Henry Olsen, Washington Post

Dated But Relevant: “For the US, it is the law of the land… that Hong Kong is given special status politically and commercially only to the extent it remains ‘sufficiently autonomous to justify’ such treatment. Both Republican and Democratic administrations have interpreted these words to avoid a finding that Hong Kong no longer deserves special treatment. And there is an argument that making a negative determination would not bother Beijing in the least and would only hurt the citizens of Hong Kong. But, at some point, one would think that the accelerating pace of China’s efforts to undermine the principle of ‘one country, two systems’ is just too blatant to ignore

“If there is indeed a clash of civilizations, it’s between a culture of individual freedom and one-party tyranny. Unfortunately, and despite our own politicians’ pledges to help keep Hong Kong autonomous and support its move to democratic rule, it’s been a clash we’ve largely ignored and Hong Kongers are increasingly on the losing end of.”
Gary J. Schmitt, American Enterprise Institute

“Astonishingly, during our trade war, President Trump has been silent about Chinese human rights and political abuses…  Our media have reported some of the broad strokes of the protests and Chinese response, but hardly anything in depth.
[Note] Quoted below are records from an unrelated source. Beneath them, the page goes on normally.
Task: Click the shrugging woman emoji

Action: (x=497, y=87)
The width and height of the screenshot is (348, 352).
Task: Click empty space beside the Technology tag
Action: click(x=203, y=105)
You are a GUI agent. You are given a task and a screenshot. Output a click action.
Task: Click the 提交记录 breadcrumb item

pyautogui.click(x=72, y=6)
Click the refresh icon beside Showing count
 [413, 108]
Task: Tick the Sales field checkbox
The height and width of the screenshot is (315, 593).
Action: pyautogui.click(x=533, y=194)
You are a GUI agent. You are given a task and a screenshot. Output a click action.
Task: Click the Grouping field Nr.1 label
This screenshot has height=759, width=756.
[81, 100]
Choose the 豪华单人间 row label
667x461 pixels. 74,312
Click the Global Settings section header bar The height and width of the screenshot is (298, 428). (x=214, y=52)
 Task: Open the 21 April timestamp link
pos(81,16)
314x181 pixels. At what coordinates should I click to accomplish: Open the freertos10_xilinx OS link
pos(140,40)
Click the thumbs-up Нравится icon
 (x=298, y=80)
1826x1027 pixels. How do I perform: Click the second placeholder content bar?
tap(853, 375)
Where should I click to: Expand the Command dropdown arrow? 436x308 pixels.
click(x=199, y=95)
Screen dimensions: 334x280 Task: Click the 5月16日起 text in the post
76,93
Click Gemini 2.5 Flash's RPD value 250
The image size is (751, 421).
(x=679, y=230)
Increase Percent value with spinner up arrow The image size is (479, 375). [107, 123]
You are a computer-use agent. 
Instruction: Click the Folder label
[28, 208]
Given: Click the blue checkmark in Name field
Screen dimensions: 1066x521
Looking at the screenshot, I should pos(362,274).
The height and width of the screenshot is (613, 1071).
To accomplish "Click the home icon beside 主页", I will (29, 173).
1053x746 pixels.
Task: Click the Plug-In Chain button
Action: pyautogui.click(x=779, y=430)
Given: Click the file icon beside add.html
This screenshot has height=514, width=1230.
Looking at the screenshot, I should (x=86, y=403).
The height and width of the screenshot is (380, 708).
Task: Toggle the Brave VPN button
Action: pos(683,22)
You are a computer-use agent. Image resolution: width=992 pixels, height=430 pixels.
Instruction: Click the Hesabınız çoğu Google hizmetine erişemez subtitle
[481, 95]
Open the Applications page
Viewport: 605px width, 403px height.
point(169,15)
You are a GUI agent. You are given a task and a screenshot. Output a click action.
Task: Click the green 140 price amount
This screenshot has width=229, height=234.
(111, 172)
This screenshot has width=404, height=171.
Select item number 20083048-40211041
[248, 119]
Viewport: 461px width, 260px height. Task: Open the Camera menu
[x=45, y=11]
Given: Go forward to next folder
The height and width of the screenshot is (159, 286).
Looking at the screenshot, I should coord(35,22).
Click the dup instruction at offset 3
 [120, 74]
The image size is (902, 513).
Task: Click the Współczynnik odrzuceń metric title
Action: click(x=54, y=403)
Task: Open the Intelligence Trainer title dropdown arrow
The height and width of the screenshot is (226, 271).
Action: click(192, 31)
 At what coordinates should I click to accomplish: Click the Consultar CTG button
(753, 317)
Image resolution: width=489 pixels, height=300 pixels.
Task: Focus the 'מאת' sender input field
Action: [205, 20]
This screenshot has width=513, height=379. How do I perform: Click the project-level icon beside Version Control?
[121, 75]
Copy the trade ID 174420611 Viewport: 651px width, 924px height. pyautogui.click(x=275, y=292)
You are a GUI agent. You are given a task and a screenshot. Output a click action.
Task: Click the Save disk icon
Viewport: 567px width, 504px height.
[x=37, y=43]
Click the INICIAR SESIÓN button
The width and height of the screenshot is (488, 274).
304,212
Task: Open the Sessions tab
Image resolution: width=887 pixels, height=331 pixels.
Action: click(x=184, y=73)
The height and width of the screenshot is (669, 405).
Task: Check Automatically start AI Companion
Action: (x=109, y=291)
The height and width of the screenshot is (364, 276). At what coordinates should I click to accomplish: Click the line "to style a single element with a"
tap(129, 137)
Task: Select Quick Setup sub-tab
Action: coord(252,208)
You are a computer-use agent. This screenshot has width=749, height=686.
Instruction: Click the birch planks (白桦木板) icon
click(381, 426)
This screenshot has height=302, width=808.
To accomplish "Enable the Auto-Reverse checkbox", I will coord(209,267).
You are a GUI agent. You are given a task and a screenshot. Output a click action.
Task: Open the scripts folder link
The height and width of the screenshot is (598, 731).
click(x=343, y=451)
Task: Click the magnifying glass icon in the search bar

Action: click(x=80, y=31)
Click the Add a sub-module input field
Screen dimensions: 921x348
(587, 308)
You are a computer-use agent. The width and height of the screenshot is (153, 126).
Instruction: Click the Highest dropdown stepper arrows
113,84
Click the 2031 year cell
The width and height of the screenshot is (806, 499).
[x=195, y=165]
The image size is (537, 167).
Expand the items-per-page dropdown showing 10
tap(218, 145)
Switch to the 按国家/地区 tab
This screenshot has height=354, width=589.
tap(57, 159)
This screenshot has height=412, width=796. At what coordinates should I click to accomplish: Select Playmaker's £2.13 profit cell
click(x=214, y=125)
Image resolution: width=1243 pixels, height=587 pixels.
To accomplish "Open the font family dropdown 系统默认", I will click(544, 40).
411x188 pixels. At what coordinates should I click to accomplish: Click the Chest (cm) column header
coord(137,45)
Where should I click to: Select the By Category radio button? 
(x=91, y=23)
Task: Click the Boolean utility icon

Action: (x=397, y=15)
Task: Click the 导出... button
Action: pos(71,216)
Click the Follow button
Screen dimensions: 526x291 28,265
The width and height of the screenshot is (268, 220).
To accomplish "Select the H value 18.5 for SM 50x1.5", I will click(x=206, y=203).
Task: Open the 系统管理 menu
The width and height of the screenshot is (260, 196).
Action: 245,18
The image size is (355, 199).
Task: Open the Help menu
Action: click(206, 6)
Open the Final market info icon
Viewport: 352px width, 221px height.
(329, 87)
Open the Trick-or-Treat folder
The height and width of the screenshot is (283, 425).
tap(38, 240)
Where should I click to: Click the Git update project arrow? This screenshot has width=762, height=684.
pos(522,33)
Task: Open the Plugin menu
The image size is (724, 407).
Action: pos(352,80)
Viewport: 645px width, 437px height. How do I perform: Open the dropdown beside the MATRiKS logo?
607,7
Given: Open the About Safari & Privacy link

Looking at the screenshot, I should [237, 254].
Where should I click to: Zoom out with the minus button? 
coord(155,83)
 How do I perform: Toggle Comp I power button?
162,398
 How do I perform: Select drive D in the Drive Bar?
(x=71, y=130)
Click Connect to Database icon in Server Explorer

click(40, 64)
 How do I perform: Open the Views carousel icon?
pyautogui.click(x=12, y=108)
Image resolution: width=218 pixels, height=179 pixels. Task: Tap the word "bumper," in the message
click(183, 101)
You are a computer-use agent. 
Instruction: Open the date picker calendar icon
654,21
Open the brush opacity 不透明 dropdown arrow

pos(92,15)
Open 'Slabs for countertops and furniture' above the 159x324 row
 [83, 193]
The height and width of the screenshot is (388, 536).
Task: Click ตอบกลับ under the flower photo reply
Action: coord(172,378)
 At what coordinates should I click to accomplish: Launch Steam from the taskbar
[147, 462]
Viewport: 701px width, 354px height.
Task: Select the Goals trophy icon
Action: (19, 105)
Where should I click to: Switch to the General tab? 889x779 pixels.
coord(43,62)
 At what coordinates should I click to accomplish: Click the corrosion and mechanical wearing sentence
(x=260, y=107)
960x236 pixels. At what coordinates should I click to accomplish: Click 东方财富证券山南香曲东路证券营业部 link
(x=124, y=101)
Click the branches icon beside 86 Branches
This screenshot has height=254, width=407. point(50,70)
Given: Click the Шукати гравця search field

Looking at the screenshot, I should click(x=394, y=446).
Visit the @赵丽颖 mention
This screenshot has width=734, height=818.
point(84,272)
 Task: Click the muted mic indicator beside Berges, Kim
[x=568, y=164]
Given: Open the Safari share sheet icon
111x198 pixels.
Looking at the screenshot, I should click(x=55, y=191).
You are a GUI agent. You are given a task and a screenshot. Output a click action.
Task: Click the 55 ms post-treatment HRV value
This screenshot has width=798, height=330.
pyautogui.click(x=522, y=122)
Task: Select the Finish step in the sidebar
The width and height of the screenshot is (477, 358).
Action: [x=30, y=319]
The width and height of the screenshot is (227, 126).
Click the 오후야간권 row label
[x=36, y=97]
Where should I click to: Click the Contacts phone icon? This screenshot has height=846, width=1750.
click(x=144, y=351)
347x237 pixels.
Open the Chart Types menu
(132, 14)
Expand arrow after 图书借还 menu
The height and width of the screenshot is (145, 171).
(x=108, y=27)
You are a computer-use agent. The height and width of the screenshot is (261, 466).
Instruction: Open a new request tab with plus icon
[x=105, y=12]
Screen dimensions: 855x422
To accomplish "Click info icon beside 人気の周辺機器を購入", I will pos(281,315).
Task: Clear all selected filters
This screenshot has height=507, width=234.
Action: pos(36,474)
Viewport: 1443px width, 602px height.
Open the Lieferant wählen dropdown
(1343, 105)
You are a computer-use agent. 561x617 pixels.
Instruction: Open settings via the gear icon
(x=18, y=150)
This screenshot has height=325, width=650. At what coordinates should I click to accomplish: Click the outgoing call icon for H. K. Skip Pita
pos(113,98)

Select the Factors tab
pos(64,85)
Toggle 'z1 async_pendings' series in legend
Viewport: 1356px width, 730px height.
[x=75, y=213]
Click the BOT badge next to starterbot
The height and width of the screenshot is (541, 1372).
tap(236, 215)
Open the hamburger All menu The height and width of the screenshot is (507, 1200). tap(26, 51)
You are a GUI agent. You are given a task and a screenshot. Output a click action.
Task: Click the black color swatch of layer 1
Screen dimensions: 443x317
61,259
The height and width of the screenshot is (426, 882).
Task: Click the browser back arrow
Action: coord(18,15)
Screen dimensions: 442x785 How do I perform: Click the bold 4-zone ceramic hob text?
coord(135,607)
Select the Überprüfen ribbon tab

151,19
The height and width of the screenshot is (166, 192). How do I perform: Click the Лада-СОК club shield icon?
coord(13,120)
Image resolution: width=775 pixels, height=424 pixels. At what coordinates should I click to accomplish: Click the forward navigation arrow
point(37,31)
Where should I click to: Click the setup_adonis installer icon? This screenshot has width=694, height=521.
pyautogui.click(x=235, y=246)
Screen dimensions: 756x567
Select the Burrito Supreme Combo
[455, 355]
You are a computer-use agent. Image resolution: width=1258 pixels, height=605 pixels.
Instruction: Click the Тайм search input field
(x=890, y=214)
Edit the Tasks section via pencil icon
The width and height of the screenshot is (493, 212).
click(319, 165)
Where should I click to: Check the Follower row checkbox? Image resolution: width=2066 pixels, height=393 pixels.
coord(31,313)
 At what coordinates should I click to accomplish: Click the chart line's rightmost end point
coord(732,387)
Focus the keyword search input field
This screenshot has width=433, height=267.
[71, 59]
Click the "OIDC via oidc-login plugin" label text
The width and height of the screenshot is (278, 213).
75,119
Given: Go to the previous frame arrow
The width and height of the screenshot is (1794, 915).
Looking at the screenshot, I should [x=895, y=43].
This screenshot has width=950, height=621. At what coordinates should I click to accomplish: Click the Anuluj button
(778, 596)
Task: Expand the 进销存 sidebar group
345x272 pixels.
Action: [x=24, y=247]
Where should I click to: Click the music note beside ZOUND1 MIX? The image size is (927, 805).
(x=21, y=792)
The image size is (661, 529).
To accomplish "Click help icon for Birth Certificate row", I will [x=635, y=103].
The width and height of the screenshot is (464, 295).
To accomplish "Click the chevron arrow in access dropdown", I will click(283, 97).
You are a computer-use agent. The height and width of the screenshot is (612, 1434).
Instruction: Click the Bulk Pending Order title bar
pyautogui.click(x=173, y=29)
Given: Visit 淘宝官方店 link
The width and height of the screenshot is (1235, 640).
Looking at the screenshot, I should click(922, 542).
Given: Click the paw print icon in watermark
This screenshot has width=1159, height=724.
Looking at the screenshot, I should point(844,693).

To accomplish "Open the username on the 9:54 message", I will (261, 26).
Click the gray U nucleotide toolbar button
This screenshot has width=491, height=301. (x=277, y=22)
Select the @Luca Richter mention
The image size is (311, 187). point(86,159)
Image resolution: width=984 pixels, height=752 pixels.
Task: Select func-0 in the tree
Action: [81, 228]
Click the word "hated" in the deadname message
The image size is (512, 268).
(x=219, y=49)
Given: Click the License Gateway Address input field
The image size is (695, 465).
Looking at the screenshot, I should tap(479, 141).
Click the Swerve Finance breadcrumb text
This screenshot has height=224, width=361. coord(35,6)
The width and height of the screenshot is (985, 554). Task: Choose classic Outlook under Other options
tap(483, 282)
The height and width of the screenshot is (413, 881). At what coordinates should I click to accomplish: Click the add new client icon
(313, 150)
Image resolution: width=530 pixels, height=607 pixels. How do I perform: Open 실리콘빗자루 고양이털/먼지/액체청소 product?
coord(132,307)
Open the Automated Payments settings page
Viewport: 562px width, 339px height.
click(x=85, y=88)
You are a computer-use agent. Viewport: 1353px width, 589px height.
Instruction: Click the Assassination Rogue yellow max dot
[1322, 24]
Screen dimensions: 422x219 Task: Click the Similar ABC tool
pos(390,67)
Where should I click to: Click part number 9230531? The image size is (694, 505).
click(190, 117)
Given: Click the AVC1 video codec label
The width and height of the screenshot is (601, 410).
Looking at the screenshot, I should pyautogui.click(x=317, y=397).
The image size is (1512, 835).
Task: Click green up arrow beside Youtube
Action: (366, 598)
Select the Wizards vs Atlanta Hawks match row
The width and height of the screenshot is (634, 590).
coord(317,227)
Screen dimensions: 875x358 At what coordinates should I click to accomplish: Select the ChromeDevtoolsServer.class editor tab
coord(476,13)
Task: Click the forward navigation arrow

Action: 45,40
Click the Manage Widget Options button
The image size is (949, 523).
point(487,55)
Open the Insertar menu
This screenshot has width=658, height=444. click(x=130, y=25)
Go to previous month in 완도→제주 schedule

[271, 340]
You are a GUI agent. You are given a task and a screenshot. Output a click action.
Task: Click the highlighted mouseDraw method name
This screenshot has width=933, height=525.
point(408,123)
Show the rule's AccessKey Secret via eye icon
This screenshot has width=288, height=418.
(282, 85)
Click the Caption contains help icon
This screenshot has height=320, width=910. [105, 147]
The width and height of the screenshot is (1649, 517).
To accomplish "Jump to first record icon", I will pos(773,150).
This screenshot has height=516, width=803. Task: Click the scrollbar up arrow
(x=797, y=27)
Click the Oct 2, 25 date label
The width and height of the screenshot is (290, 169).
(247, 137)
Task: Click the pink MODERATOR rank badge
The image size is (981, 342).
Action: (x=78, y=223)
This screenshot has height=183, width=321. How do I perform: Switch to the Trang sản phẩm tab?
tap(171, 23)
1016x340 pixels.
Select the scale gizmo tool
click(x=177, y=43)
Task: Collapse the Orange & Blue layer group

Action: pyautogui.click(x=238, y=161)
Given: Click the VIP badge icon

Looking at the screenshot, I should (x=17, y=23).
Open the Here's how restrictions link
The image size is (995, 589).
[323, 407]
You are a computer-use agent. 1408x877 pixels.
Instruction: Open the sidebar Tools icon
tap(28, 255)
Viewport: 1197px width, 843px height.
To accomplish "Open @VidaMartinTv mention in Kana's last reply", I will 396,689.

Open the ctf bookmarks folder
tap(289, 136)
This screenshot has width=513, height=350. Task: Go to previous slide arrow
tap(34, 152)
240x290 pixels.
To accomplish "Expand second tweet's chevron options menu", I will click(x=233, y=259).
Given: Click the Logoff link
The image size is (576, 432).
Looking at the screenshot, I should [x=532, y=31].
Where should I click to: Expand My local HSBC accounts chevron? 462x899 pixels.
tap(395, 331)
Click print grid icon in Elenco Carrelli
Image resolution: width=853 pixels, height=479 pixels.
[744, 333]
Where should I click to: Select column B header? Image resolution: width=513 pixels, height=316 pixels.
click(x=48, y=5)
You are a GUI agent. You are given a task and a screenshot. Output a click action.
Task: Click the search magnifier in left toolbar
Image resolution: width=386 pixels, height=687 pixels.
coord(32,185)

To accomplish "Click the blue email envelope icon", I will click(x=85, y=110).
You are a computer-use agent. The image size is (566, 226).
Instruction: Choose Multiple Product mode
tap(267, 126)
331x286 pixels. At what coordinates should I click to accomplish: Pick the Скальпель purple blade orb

Too busy telling us about the damage done to U.S. soybean interests by the trade war to notice the economic and political meltdown happening in Asia? I’m not convinced that China can impose itself on Hong Kong if somewhere between 1 to 2 million people concentrated there remain determined not to cowed by them. At least not without doing incalculable harm to their economy. But can we at least get better reporting on this incredible conflict?”
Michael Brendan Dougherty, National Review

Senate Majority Leader Mitch McConnell (R-KY) tweeted, “The people of Hong Kong are bravely standing up to the Chinese Communist Party as Beijing tries to encroach on their autonomy and freedom. Any violent crackdown would be completely unacceptable. As I have said on the Senate floor: The world is watching.”
Mitch McConnell, Twitter

A libertarian's take

Outside Hong Kong, the silence Is deafening… Some protesters in Hong Kong today are adopting the British Union Jack flag, the American flag and the ‘Star-Spangled Banner’ as symbols, yet that doesn’t seem to have stirred our collective imaginations… Americans are preoccupied with fighting each other over political correctness, gun violence, Trump and the Democratic candidates for president. To be sure, those issues deserve plenty of attention. But they are soaking up far too much emotional energy, distracting attention from the all-important struggles for liberty around the world…

“It’s 2019, and the land of the American Revolution, a country whose presidents gave stirring speeches about liberty and freedom in Berlin during the Cold War, remains in a complacent slumber. It really is time to Make America Great Again — if only we could remember what that means.”